__What is required__
Lines from the one with "Viewport: 1481px width, 812px height." through the end of the listing below are to be retyped exactly.

__Recorded information__
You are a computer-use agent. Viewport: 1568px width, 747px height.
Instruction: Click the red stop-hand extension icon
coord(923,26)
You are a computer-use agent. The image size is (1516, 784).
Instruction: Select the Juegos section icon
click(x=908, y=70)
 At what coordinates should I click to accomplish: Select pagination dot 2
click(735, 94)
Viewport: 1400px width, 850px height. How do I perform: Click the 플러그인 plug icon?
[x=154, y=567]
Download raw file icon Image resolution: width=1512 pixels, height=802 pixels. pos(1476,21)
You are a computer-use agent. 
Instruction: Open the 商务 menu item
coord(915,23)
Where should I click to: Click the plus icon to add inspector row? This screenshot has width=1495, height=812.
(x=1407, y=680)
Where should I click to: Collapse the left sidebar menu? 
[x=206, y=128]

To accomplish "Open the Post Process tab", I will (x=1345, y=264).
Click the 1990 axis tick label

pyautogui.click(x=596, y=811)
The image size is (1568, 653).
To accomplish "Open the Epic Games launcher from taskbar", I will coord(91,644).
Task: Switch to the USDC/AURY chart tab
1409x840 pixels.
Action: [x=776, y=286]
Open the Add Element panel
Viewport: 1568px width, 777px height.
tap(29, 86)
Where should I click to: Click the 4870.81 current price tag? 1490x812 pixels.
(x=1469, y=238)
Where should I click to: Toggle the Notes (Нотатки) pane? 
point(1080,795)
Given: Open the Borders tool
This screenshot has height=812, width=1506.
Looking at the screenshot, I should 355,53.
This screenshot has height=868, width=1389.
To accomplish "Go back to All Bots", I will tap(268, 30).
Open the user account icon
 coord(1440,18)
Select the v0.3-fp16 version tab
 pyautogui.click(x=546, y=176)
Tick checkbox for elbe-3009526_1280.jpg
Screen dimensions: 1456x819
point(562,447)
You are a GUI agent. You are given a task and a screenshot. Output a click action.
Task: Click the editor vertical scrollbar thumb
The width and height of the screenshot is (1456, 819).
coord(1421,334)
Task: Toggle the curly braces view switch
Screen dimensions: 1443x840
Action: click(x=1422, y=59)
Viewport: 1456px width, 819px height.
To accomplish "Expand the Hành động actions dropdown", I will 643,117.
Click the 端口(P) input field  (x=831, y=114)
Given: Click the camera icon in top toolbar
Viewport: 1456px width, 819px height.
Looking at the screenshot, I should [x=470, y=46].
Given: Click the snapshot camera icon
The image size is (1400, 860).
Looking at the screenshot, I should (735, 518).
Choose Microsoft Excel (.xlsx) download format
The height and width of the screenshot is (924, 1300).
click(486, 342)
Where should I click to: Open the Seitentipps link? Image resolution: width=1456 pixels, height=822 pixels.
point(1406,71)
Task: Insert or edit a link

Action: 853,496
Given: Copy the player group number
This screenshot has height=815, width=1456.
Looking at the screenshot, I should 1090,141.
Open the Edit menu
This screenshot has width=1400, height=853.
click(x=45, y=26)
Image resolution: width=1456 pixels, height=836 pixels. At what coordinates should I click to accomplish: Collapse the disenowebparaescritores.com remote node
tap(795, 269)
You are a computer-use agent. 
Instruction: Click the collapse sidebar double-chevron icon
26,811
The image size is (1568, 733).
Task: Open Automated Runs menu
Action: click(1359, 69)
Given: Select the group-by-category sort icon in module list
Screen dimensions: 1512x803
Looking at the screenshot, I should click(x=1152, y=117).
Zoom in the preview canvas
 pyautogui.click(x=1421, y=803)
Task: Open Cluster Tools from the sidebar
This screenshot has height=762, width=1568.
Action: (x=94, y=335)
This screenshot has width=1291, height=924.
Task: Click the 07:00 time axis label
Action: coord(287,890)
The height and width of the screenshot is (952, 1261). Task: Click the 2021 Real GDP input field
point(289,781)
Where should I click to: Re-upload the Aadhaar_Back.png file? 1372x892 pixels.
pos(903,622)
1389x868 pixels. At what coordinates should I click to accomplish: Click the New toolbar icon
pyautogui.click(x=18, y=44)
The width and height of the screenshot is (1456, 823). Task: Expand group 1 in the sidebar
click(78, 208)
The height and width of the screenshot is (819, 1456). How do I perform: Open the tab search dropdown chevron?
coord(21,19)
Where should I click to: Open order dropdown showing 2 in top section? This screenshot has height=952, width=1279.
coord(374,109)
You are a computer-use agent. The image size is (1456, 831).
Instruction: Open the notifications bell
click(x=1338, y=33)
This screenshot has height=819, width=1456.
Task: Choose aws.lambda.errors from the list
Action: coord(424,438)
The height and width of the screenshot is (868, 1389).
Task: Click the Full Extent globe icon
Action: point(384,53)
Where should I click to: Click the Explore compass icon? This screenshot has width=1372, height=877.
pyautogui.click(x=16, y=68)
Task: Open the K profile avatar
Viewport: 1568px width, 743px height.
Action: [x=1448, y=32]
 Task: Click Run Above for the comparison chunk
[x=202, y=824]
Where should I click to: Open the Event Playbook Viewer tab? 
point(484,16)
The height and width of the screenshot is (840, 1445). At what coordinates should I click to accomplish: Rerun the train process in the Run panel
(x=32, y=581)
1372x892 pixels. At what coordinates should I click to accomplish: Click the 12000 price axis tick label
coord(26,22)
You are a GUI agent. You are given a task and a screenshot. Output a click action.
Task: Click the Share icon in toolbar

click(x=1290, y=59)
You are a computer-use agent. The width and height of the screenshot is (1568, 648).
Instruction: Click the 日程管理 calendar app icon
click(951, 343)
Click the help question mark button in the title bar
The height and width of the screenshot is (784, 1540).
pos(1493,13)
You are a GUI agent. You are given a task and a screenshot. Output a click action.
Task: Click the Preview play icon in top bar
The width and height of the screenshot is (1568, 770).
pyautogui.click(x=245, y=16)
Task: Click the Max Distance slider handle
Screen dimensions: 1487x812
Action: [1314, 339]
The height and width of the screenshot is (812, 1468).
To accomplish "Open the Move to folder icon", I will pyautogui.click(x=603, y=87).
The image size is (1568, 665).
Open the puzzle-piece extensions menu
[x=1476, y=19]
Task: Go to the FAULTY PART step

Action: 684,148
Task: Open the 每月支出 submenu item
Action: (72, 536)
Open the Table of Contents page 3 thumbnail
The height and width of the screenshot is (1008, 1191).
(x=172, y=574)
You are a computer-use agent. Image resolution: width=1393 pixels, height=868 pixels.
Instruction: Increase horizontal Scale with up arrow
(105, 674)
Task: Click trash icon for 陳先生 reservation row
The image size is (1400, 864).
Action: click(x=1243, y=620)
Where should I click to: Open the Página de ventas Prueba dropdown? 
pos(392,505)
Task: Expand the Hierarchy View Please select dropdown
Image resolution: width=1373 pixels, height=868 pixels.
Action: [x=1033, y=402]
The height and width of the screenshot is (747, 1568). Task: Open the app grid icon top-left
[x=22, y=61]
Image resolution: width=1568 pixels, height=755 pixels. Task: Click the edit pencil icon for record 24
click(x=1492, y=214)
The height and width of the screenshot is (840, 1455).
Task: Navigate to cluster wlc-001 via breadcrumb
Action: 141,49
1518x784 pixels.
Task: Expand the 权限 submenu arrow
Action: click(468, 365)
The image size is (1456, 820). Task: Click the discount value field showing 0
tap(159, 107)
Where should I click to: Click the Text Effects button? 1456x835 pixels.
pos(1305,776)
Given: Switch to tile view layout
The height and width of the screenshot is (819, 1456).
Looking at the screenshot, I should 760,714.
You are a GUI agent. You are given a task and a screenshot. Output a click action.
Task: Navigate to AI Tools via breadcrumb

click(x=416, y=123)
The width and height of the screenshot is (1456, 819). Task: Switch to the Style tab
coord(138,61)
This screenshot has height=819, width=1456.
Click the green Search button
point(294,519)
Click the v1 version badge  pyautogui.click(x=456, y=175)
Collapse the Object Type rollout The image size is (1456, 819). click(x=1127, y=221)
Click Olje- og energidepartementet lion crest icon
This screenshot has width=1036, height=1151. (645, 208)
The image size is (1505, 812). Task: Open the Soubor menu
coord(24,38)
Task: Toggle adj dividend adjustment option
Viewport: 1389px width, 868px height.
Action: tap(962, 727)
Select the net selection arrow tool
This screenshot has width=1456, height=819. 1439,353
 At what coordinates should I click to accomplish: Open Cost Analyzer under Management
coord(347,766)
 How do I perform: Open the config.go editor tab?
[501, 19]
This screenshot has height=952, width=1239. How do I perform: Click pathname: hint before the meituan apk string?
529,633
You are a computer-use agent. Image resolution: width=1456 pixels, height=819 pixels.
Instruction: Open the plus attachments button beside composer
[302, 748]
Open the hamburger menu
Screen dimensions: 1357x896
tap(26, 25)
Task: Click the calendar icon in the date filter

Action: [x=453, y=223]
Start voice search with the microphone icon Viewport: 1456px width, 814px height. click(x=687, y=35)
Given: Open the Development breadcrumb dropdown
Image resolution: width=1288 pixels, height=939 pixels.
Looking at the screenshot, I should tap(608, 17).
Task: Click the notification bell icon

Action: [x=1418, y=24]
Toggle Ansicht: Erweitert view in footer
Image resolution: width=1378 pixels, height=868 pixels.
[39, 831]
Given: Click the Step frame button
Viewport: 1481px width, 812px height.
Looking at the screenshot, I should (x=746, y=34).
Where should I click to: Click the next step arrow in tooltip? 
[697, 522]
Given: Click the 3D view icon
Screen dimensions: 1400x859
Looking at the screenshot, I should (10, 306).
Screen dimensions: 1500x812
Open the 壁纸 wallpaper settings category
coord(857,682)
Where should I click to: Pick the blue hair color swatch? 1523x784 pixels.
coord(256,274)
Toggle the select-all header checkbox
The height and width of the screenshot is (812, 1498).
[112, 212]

__Written solution__
Viewport: 1481px width, 812px height.
Looking at the screenshot, I should (x=746, y=34).
Where should I click to: Click the next step arrow in tooltip? 
[697, 522]
Given: Click the 3D view icon
Screen dimensions: 1400x859
Looking at the screenshot, I should (10, 306).
Screen dimensions: 1500x812
Open the 壁纸 wallpaper settings category
coord(857,682)
Where should I click to: Pick the blue hair color swatch? 1523x784 pixels.
coord(256,274)
Toggle the select-all header checkbox
The height and width of the screenshot is (812, 1498).
[112, 212]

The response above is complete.